Blanca Wiethüchter López (La Paz, August 17, 1947 – Cochabamba, October 16, 2004) was a Bolivian writer, historian, and publisher. Her parents were German immigrants. She became one of the most enigmatic and recognized authors of Bolivian literature in the 20th and 21st centuries. She published essays, short stories, and poems. Hers was one of the iconic female voices of Bolivian poetry of the late 20th century. Her writing spanned three decades, from the mid-1970s until her death in 2004. She graduated in Letters from the Higher University of San Andrés and in Learning sciences from the Sorbonne; she earned a Master's degree in Latin American Literature at the University of Paris.
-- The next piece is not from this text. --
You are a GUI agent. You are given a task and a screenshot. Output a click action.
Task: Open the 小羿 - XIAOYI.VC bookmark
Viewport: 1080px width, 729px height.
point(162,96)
Wiethüchter was editor of the cultural supplement in "La Hormiga Eléctrica" in of the literary magazines Hipótesis and Piedra Imán. She served as editorial director of "Hombrecito sentado" and "Mujercita Sentada"; and was the co-founder of the cultural space Puraduralubia (1993). She taught at the Catholic University of Bolivia and the Higher University of San Andrés.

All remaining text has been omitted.